The origin of the dress, like much of Mrs. Trump’s wardrobe, once again seemed to belie her husband’s focus on bringing manufacturing back to the United States, but it also brought to mind nothing so much as a royal train. Which may have been the more salient point. Those panels stood out, anyway.
And you could see them with ease: The dress was so bright that whenever the camera panned back against the night sky, Mrs. Trump could be clearly picked out amid the black blob of everyone else — from cabinet members to the everyday citizens whose tragic stories were used as rhetorical props, all of whom just faded into the background.

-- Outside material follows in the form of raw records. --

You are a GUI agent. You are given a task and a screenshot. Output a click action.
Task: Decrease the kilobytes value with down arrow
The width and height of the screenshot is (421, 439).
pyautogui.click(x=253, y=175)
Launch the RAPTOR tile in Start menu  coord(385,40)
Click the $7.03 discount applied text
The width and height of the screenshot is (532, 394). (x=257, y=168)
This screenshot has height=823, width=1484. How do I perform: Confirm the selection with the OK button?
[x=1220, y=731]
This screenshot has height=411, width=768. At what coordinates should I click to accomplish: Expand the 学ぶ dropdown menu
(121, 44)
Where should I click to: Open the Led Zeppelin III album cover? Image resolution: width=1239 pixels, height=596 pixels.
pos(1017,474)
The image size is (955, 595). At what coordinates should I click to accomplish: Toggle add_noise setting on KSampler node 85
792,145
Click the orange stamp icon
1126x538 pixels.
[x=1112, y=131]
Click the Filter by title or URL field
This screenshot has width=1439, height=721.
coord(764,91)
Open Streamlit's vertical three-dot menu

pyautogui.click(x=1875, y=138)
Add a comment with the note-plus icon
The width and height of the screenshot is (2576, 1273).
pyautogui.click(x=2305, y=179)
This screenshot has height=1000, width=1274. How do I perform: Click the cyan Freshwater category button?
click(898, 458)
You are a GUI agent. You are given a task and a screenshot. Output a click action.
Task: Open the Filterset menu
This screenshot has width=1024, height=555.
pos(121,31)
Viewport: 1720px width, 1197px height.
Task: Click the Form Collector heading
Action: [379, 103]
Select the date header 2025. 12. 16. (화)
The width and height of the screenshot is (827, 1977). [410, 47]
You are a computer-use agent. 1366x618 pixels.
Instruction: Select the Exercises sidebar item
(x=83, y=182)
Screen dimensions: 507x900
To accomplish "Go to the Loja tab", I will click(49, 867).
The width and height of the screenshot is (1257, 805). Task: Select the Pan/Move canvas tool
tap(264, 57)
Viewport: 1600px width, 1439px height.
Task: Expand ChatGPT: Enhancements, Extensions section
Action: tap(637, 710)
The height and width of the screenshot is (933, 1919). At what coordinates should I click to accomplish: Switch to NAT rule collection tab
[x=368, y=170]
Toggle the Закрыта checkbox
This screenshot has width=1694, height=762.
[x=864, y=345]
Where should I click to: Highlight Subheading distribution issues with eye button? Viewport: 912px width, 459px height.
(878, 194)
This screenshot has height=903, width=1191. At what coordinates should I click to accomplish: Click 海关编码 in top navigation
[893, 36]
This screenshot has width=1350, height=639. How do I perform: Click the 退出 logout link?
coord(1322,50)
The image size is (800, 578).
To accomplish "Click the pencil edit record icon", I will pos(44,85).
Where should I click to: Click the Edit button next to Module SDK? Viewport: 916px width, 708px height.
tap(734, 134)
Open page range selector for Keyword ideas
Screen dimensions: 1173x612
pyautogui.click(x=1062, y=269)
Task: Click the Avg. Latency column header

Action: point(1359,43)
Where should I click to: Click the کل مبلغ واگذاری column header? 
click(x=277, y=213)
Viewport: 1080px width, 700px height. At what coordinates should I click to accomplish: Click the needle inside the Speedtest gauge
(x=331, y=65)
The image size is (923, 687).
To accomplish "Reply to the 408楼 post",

(The dress also demonstrated the problem of balancing the imperatives of an in-person event with the imperatives of the virtual world, however; though it served its purpose very well, it also proved to be the perfect fungible green screen for those watching online, and the memes that ensued somewhat undermined the intended effect.)
As for the nominee, framed between the dark garb and the light, he played the elder statesman: toning down the bombast, trading in the bright red tie for a more subdued dark blue with dark red stripes, buttoning his navy suit so the jacket didn’t flap open like a sail but remained under control. Sticking mostly to the teleprompter and pausing to soak in the applause.
But even as he acknowledged pain, from the hurricanes sweeping the country to the pandemic and the unrest roiling Wisconsin — as he said not just “I am here,” in reference to the White House, but “we’re here,” as if to acknowledge he didn’t do it alone — the pomp and circumstance and showmanship of the event argued something else.
In its scenery, its details and its visual narrative, it positioned Mr. Trump not as a nominee, ready to serve at the people’s will, but as a king, lord of all he surveyed, with those gathered in front as his court. It was effective. And unnerving.
As she introduced her father, Ms. Trump said: “Washington has not changed Donald Trump. Donald Trump has changed Washington.”
For proof of her words, all you had to do was look.